* [PROMPT 1]
Answer these questions using the Mendel fellows page, one answer per line, labeled to match:
(a) How many postdoctoral fellows does the College of Liberal Arts and Sciences support?
(b) For how long are MSE postdoctoral fellows appointed?
(c) At which university did Meghan Caulfield earn her doctoral degree, and in what field?
* [PROMPT 2] Reproduce word for word the portion of the Mendel fellows page between "MENDEL POST-DOCTORAL FELLOWS" and "College's core curriculum.", inclusive.

------ TEXT ------

MENDEL POST-DOCTORAL FELLOWS

The College of Liberal Arts and Sciences supports three postdoctoral fellows who contribute to developing and teaching Mendel Science Experience (MSE)—specialized courses designed for non-science majors as part of the College's core curriculum.

MSE postdoctoral fellows are appointed for two years, with an option to renew for a third year, and are mentored by a tenured or tenure-track Villanova faculty member. Half of their time during the academic year is dedicated to supporting faculty in teaching the MSE courses. These core science courses are thematic (i.e., not traditional survey courses) and are associated with a complementary thematic lab that is linked directly to the lecture section. Although MSE courses are topically diverse, they share a common approach—incorporating four critical components in a meaningful way: problem solving, laboratory/field experience, technology and quantitative tools, and interdisciplinary understanding.

MSE postdoctoral fellows also conduct research in their faculty mentor's lab. Our faculty expect them to demonstrate research productivity, which, when coupled with their teaching experience, will prepare them for academic careers at institutions that value undergraduate education.

CURRENT MSE FELLOWS

Meghan Caulfield, PhD, '09 MS, Psychological and Brain Sciences

Meghan Caulfield

Meghan Caulfield, PhD, '09 MS joined the laboratory of Irene Kan, PhD, in August 2018. She completed a BA in Psychology at Lafayette College (2006), an MS in Experimental Psychology at Villanova University (2009), and a doctoral degree at Rutgers University in Behavioral Neuroscience (2014). Following graduate school, Dr. Caulfield completed a Postdoctoral Fellowship at the Kessler Foundation using neuroimaging and clinical neuropsychological techniques to study spatial cognition after stroke (2014-2016) and taught in the Departments of Psychology and Neuroscience as a visiting assistant professor at Lafayette College (2016-2018). Dr. Caulfield's research uses human neuroscience methods (including computerized tasks, neuroimaging, functional near infrared spectroscopy, and electroencephalography) to study the brain regions underlying learning and cognition differences in risk for anxiety.

------ SUPPLIED DATA ------

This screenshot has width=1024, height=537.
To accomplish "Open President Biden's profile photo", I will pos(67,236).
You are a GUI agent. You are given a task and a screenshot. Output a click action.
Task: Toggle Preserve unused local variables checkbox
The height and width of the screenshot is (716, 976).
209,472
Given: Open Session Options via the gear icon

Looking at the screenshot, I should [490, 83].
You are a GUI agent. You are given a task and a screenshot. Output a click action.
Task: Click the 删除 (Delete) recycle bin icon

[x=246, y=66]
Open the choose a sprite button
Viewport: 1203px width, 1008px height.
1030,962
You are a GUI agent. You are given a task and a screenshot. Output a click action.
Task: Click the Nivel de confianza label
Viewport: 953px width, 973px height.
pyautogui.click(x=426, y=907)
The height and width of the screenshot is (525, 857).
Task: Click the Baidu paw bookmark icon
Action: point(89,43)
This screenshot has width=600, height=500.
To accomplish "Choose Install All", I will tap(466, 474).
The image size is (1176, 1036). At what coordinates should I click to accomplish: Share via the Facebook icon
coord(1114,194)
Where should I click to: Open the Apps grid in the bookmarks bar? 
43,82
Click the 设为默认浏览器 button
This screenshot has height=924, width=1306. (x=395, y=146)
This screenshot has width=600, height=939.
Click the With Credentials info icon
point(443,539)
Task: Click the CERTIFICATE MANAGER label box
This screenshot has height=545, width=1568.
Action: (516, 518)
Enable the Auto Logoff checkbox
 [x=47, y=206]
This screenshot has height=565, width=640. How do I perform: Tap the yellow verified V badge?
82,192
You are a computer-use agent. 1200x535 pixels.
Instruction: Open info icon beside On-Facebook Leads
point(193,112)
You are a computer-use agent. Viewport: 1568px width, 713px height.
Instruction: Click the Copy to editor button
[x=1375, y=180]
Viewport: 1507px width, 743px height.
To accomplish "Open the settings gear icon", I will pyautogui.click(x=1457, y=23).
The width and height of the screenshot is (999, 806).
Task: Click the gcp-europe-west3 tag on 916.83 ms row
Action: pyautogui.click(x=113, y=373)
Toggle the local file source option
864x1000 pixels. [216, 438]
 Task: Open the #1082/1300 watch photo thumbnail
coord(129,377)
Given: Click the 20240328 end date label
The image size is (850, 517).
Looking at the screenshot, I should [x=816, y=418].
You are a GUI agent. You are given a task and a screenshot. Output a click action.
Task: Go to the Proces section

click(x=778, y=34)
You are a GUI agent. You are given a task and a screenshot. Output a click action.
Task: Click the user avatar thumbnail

------

* [WRITTEN SOLUTION 1]
(a) Three.
(b) Two years, with an option to renew for a third year.
(c) Rutgers University, in Behavioral Neuroscience.

* [WRITTEN SOLUTION 2]
MENDEL POST-DOCTORAL FELLOWS

The College of Liberal Arts and Sciences supports three postdoctoral fellows who contribute to developing and teaching Mendel Science Experience (MSE)—specialized courses designed for non-science majors as part of the College's core curriculum.